* Work instructions
Transcribe the entries below exactly, starting with the line that has "750x469 pixels." and stopping after the line that has "Open the community people icon"; no pictures belong in the copy.

* Data provided

--------------------

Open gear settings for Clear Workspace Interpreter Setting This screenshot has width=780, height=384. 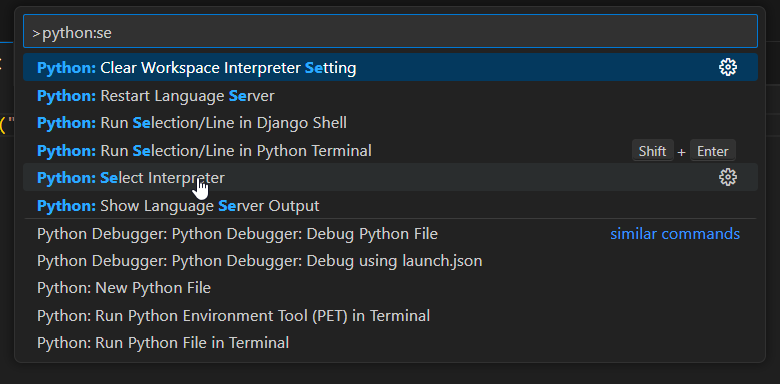[x=728, y=67]
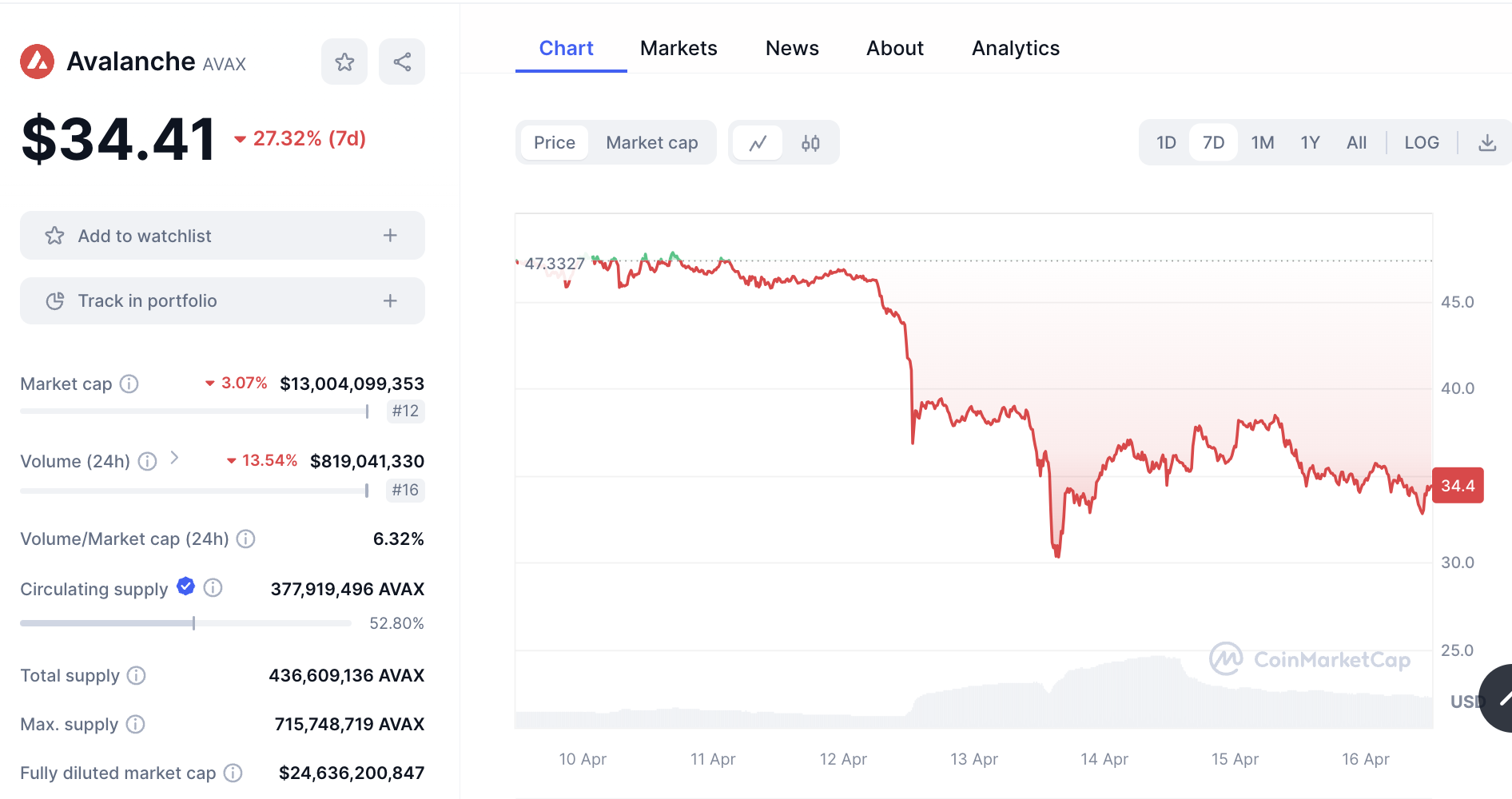This screenshot has height=799, width=1512.
Task: Click the share icon beside Avalanche title
Action: pos(402,62)
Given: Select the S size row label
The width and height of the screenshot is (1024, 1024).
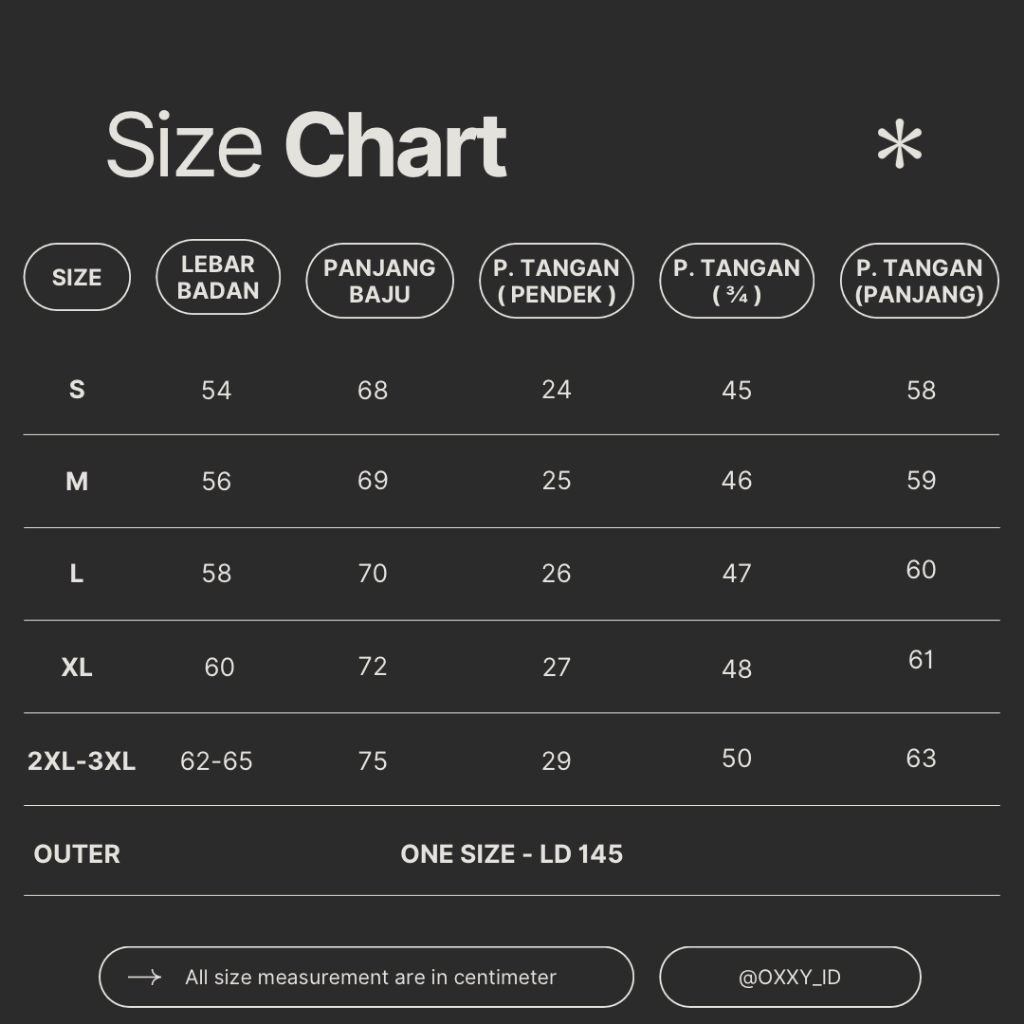Looking at the screenshot, I should coord(77,390).
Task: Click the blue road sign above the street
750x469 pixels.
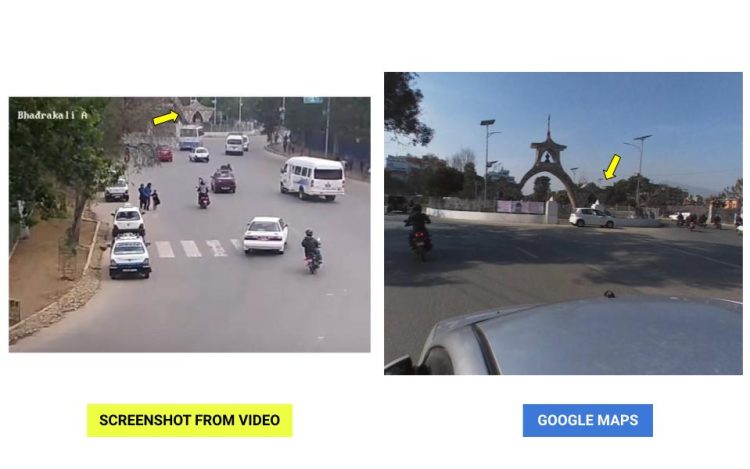Action: [x=313, y=100]
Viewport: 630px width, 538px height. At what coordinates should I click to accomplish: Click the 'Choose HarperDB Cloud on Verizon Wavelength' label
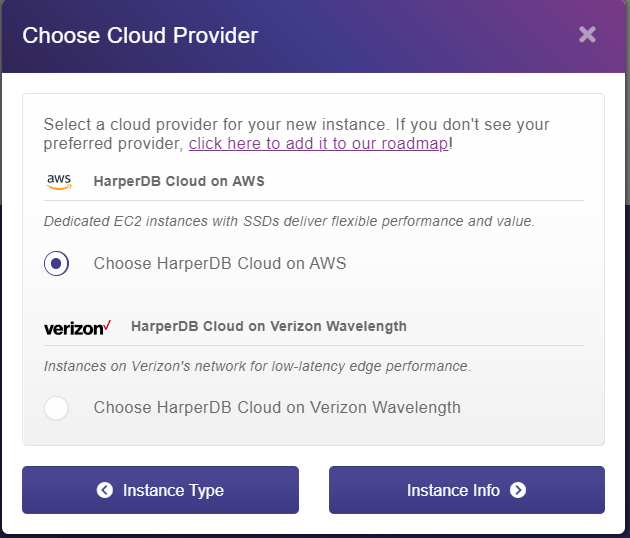coord(277,407)
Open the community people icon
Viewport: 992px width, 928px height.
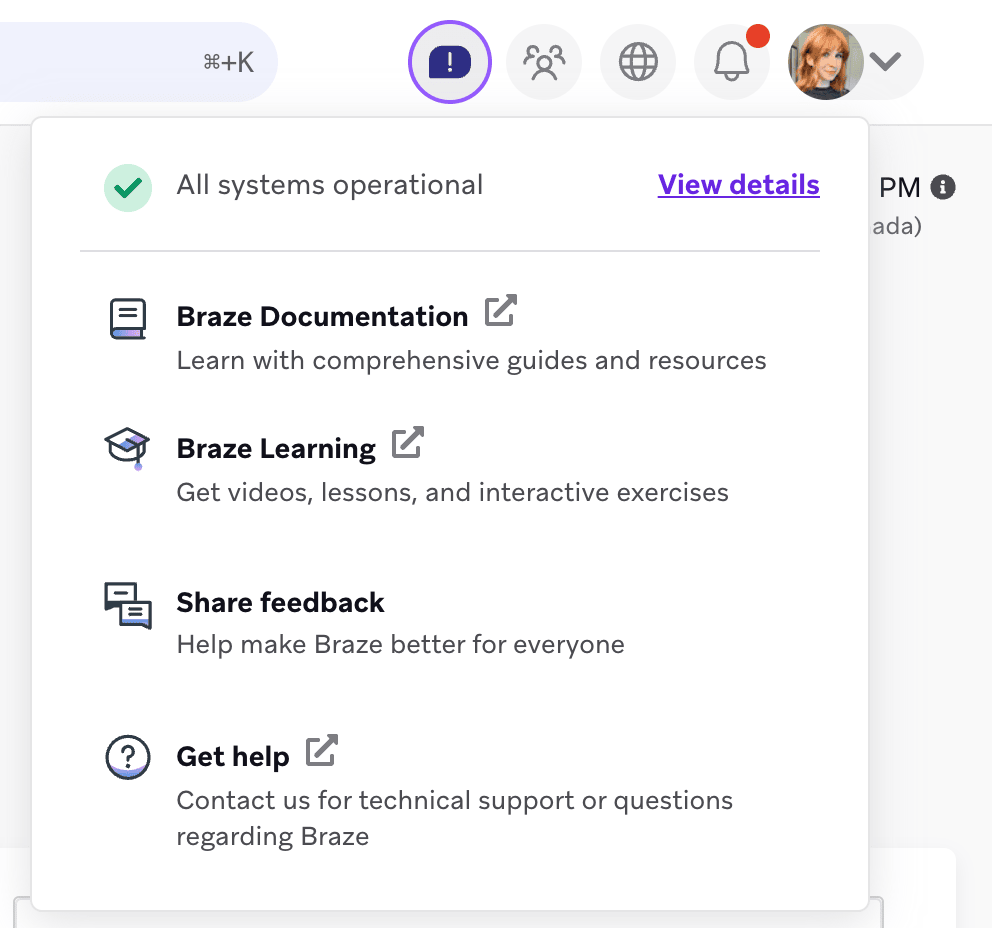pos(544,63)
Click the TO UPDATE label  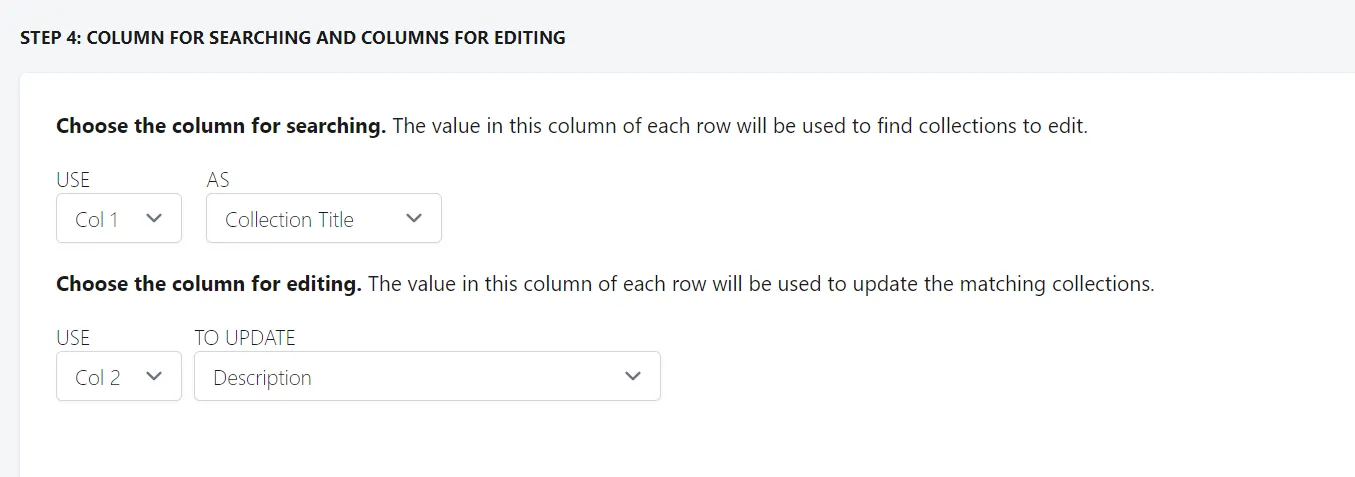(245, 338)
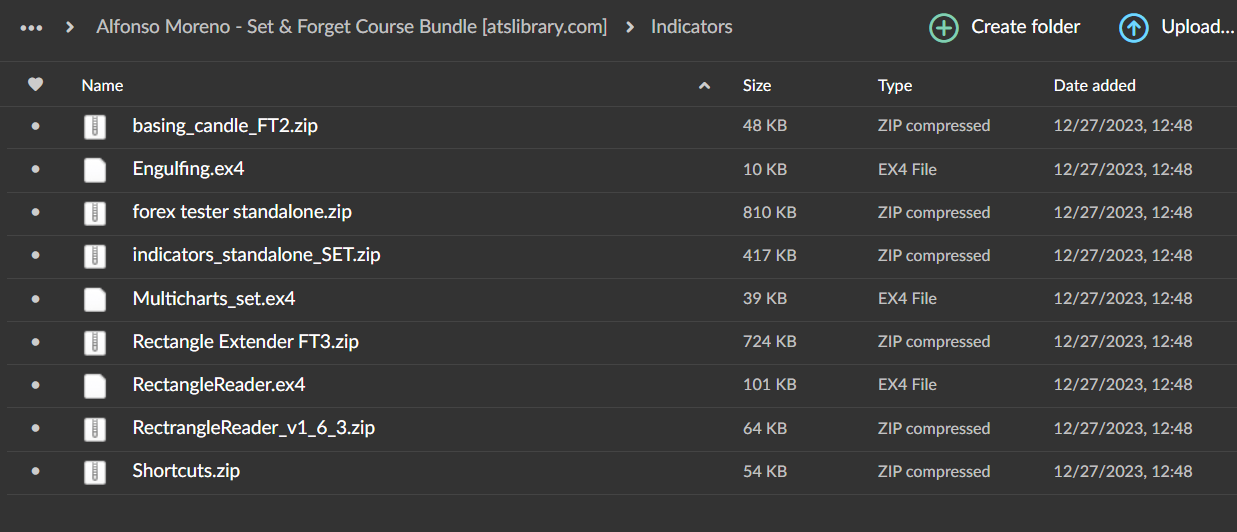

--------------------

* Exercise answer
750x469 pixels.
Action: [x=313, y=100]
Viewport: 630px width, 538px height. At what coordinates should I click to accomplish: Click the 'Choose HarperDB Cloud on Verizon Wavelength' label
coord(277,407)
Open the community people icon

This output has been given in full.